** start of SUPPLIED INFORMATION **
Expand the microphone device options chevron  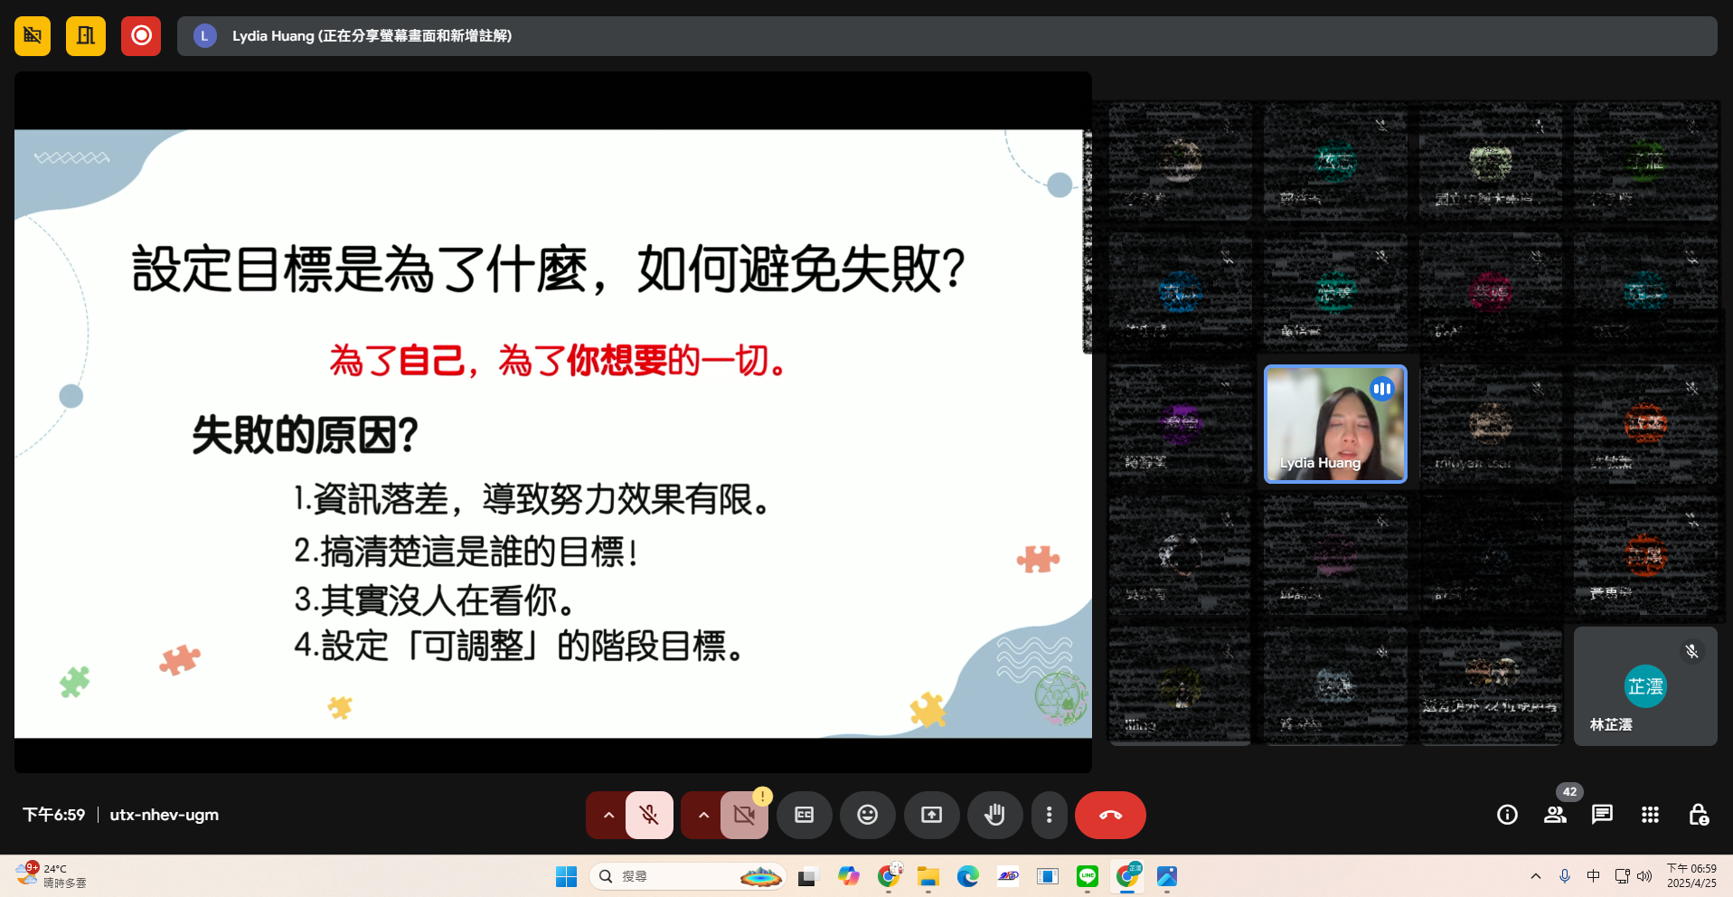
** end of SUPPLIED INFORMATION **
** start of SUPPLIED INFORMATION **
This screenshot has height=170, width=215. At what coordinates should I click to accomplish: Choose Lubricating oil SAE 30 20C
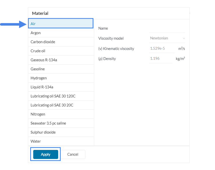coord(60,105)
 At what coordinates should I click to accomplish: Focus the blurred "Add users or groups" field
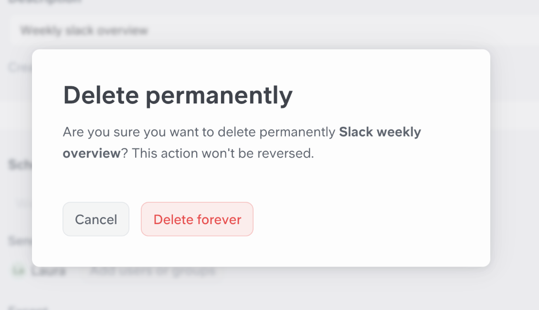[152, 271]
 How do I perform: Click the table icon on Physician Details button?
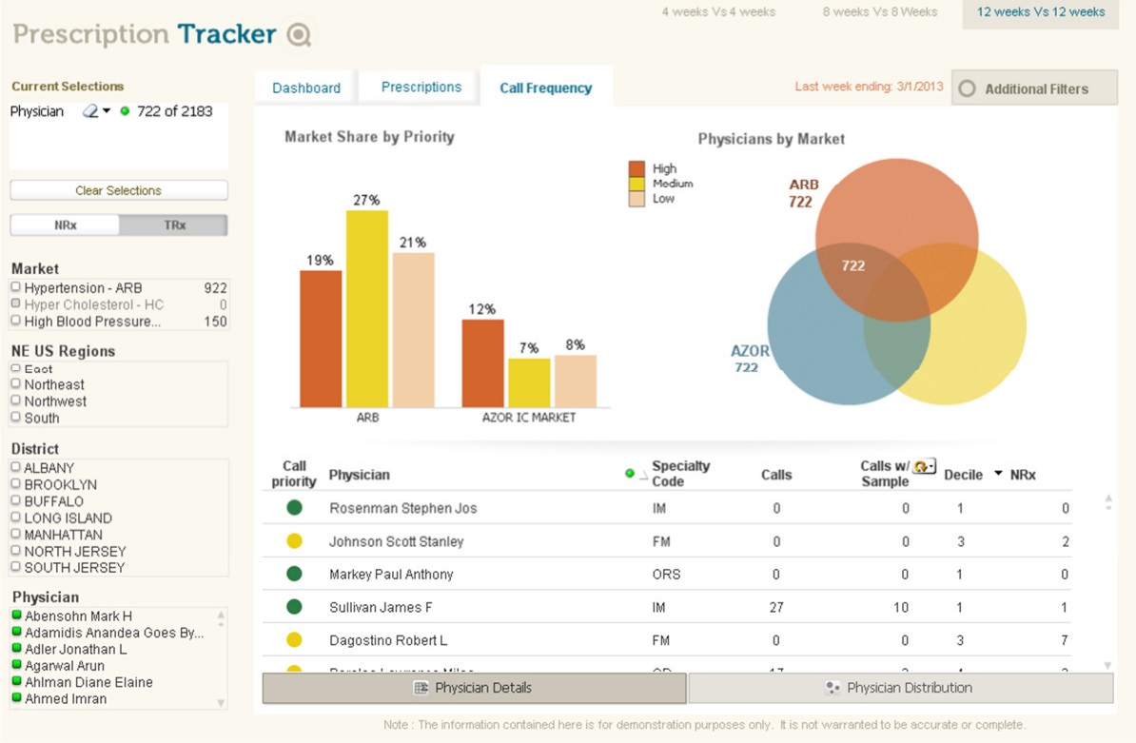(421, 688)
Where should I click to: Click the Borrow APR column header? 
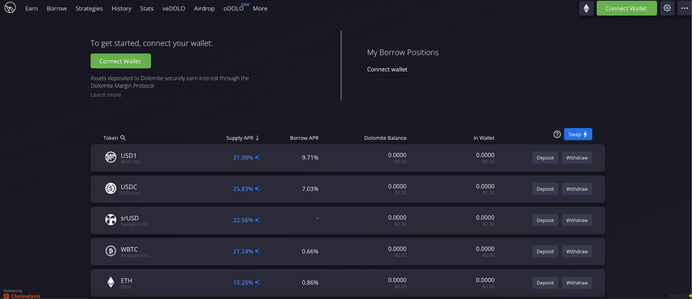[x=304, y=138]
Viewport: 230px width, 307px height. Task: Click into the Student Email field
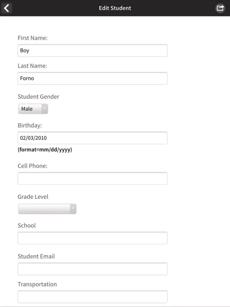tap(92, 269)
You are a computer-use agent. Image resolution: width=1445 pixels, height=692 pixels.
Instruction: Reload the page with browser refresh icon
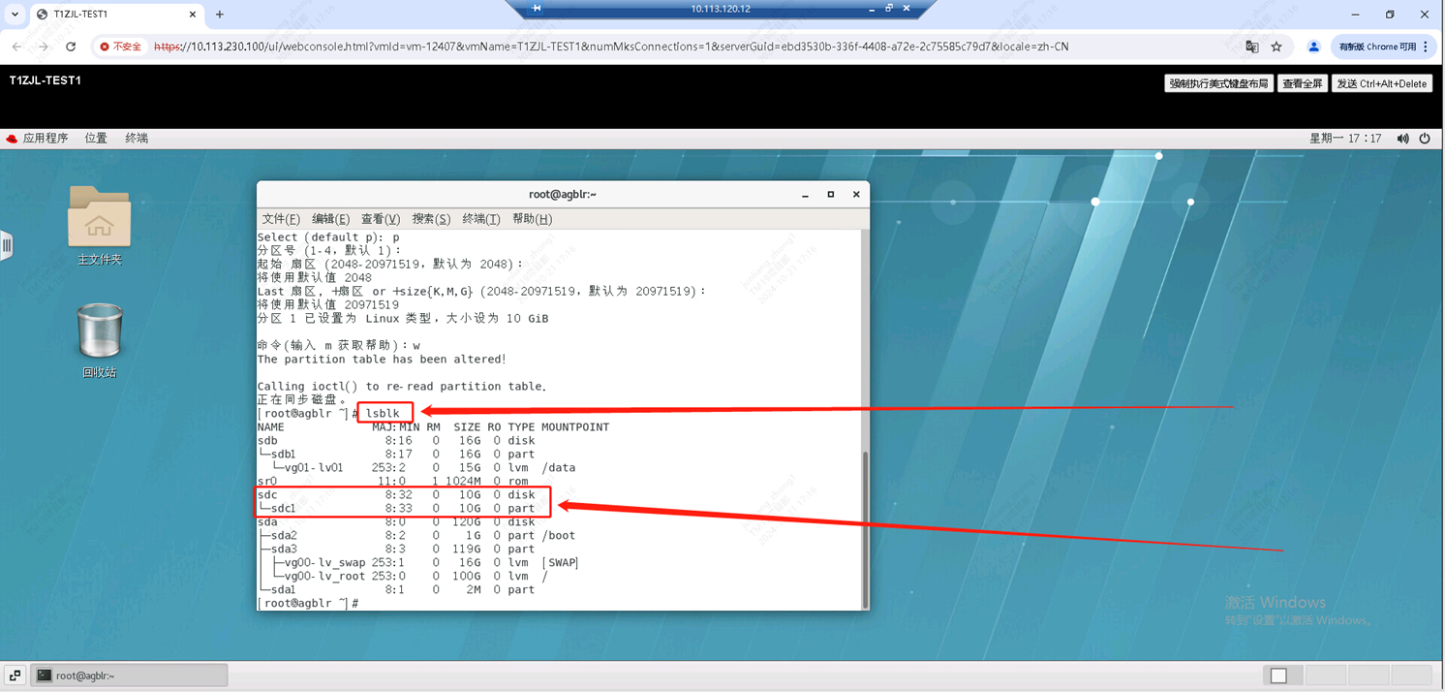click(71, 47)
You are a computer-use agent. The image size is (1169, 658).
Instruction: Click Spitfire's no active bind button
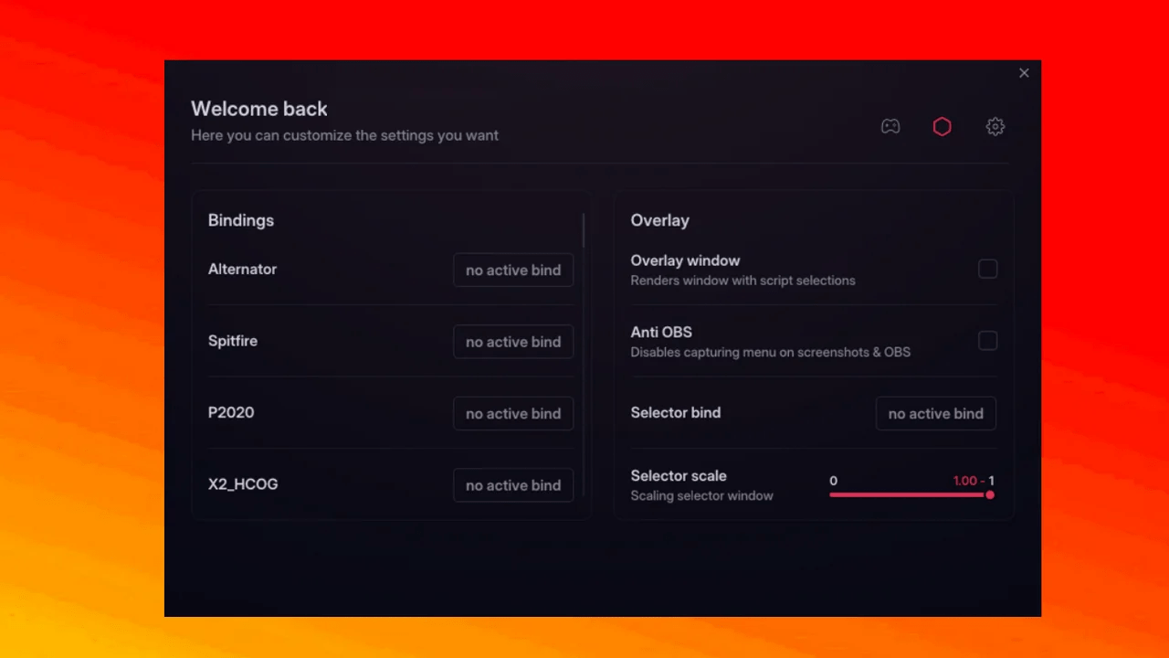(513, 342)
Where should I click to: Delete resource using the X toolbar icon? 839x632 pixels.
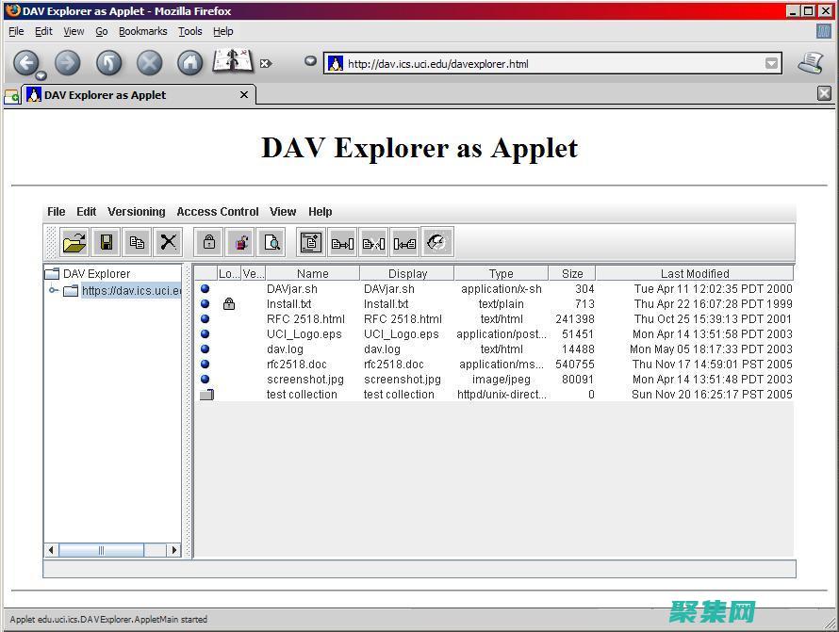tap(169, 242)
** end of SUPPLIED INFORMATION **
* _STATED PROBLEM_: Rewrite the lines starting at the one that has "How do I perform: Click" and ending with the one that has "tap(169, 242)", replacing "Instruction" with "Command" and keeping everything else the same. Omit the pictures from your answer.

* _EXPECTED ANSWER_:
 How do I perform: Click the table icon on Physician Details button?
(421, 688)
Where should I click to: Click the Borrow APR column header? 
[x=304, y=138]
Viewport: 230px width, 307px height. Task: Click into the Student Email field
tap(92, 269)
You are a computer-use agent. Image resolution: width=1445 pixels, height=692 pixels.
Command: Reload the page with browser refresh icon
click(71, 47)
You are a computer-use agent. The image size is (1169, 658).
Command: Click Spitfire's no active bind button
(513, 342)
Where should I click to: Delete resource using the X toolbar icon? 839x632 pixels.
tap(169, 242)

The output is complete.